-- Start --

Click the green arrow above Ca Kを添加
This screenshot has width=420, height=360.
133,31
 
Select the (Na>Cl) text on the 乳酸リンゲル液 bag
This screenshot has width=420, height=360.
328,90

-- End --

Return all of the lines above without changing anything in them.

— OUTPUT BELOW —
Click the green arrow above Ca Kを添加
This screenshot has width=420, height=360.
133,31
 
Select the (Na>Cl) text on the 乳酸リンゲル液 bag
This screenshot has width=420, height=360.
328,90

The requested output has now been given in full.